Le mois de Ramadan est loin de correspondre à ce mois de recueillement, de frugalité et de méditation voulu par les textes, il est devenu un mois de consommation outrancière, de bombances et de prétextes à s’empiffrer qui fait le bonheur de tous les marchands du temple qui tirent profit de cette frénésie d’achats.
Ce geste du président Bourguiba, je le considère comme historique tant il est chargé de symboles. Il a voulu, en l’osant, signifier que la première des priorités pour un pays du Tiers-Monde est son développement et que le jeûne ne doit pas être un prétexte à la paresse et au relâchement. Les priorités sont restées les mêmes et la valeur du travail demeure la valeur suprême. Elle est, en ces temps de concurrence généralisée, « la différence qui tue ». Il y a deux sortes de peuples, ceux qui érigent la valeur du travail comme valeur essentielle qui prime toutes les autres et ceux qui, drapés dans leur Histoire rigide, choisissent un temps immobile peuplé d’ombres glorieuses.

Nous sortons de deux mois d’été avec une séance unique, nous sommes en train de vivre un mois de Ramadan avec des horaires encore plus allégés et notre pays a l’ambition de se placer au milieu d’une compétition mondiale féroce où les plus productifs et les plus créatifs seront ceux qui gagneront le pari du développement. Nous croyons pouvoir attirer les investissements étrangers et les engager à venir en Tunisie et notre peuple s’offre le luxe de travailler trois mois à mi-temps. C’ est audacieux !
C’est pourquoi je crois sincèrement que le geste du président Bourguiba n’a pas été un geste qui voulait choquer mais un geste salvateur qui voulait libérer les consciences, semblable à celui qu’il a accompli en dévoilant la femme tunisienne. Il a tenté de faire entrer son peuple dans la modernité avec la conviction pleine et entière que la première des prières du croyant est son comportement envers l’autre et non par rapport à lui-même. Le jeûne ne doit pas être un obstacle à l’exercice de son devoir national s’il est un prétexte au relâchement. Rien ne sert de prier, de jeûner et d’accomplir les autres rituels si on n’apprend pas à devenir véritablement comptable de son action par rapport aux autres. Combien peuvent témoigner de l’extraordinaire déficit de travail qui est constaté durant ce mois et combien le regrettent avec un fatalisme teinté de découragement comme s’il n’y avait rien à faire pour y remédier. 
Bien évidemment, beaucoup me rétorqueront que le jeûne ne les empêche pas de travailler et certains peuvent rajouter que le jeûne les engage à travailler avec encore plus d’acharnement. 

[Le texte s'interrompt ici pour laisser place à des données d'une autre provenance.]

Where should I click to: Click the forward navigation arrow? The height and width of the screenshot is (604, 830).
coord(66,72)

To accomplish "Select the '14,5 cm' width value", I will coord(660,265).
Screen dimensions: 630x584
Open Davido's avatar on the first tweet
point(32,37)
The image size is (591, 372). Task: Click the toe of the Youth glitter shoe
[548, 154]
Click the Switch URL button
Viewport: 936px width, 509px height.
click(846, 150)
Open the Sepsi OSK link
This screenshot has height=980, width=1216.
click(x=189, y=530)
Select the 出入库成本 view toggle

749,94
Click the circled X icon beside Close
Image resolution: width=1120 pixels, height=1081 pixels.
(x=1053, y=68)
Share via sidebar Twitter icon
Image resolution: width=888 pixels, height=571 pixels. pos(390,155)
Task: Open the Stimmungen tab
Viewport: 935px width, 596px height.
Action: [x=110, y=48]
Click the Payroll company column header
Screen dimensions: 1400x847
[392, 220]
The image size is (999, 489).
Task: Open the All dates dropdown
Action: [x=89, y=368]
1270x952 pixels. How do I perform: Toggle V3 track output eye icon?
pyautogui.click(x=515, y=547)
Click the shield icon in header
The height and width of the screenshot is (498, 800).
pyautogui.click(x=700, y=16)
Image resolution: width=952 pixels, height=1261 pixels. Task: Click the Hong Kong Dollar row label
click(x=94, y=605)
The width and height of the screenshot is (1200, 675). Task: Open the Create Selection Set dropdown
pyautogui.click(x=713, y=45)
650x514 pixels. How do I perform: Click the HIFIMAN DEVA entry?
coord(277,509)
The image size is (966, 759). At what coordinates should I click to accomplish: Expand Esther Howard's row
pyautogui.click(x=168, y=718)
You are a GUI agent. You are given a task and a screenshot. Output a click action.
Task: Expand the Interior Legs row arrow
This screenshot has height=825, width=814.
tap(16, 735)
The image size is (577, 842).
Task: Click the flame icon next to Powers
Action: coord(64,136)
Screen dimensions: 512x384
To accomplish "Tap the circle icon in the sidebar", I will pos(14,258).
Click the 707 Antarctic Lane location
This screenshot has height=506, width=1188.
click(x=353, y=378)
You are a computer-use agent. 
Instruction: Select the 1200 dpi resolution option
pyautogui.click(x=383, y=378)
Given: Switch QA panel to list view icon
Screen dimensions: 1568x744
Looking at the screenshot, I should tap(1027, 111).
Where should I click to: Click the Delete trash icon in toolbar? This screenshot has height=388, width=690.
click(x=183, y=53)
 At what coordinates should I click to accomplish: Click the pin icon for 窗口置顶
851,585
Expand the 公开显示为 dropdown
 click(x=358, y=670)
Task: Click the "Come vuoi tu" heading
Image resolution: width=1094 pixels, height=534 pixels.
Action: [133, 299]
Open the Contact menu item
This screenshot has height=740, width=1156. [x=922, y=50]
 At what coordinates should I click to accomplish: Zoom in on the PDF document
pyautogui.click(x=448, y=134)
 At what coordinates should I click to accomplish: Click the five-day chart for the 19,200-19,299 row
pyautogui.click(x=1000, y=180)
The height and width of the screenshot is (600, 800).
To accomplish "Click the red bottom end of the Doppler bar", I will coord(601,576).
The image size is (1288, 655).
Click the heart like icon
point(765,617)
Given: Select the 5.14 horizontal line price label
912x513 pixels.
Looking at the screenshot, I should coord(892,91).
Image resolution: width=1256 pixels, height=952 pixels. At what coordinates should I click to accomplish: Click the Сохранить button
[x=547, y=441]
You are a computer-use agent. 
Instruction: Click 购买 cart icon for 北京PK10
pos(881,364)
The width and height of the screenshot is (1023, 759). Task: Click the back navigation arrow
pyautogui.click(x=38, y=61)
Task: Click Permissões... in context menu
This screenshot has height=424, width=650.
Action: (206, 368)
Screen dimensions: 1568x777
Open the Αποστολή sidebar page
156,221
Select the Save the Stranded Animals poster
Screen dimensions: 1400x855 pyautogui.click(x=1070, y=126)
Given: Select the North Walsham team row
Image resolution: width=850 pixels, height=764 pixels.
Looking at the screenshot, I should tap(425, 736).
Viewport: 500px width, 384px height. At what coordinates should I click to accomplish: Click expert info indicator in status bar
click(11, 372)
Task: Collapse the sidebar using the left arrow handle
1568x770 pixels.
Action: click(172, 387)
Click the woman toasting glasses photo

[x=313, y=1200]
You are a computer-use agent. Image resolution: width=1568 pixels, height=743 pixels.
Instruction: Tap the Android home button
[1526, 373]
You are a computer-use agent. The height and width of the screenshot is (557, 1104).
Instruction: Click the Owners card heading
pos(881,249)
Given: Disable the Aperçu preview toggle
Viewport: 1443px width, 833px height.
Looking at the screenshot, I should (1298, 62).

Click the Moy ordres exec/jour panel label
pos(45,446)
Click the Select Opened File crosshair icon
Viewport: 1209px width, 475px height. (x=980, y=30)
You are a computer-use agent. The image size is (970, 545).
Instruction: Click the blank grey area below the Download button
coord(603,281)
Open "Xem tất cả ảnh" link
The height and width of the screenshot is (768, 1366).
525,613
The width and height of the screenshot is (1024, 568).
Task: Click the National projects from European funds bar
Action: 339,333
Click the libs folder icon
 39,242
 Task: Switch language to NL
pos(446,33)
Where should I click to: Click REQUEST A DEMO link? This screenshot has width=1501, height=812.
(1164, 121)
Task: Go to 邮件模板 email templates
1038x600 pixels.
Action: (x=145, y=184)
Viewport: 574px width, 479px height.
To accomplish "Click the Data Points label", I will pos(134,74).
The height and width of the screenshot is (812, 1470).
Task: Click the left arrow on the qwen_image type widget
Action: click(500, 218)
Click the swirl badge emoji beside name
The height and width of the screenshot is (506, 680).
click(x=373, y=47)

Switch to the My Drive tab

Est-ce vraiment ce que nous pouvons observer au quotidien et les exceptions héroïques confirment-elles la règle ? Bien sûr que le geste du président Bourguiba n’a pas été suivi d’effets et qu’il est resté dans les mémoires comme la simple provocation d’un homme qui se pensait peut-être au-dessus « des lois », un pêché d’orgueil comme dirait les Chrétiens. Il n’empêche qu’il ne l’a pas fait par «mécréance » comme certains esprits obtus peuvent le penser, mais par amour pour son pays, pour le faire sortir du sous-développement car il avait compris que nous ne pouvons compter que sur nous-mêmes. Personne ne nous fera de cadeau et notre seule priorité est notre développement.

Le travail est la clé de tous les autres possibles, tant espérés par les esprits chagrins. 
Il reste qu’un jour, proche ou lointain, la question se posera avec plus d’acuité et il faudra choisir entre vivre au diapason des pays compétitifs en apprenant à faire la part des choses… ou vivre à l’écart de l’horloge du monde, bercé par une musique douce et nostalgique qui rassure les consciences.

Foued Zaouche est écrivain et artiste peintre tunisien. Il publie, chaque semaine, une chronique « En toute liberté » dans le magazine Réalités.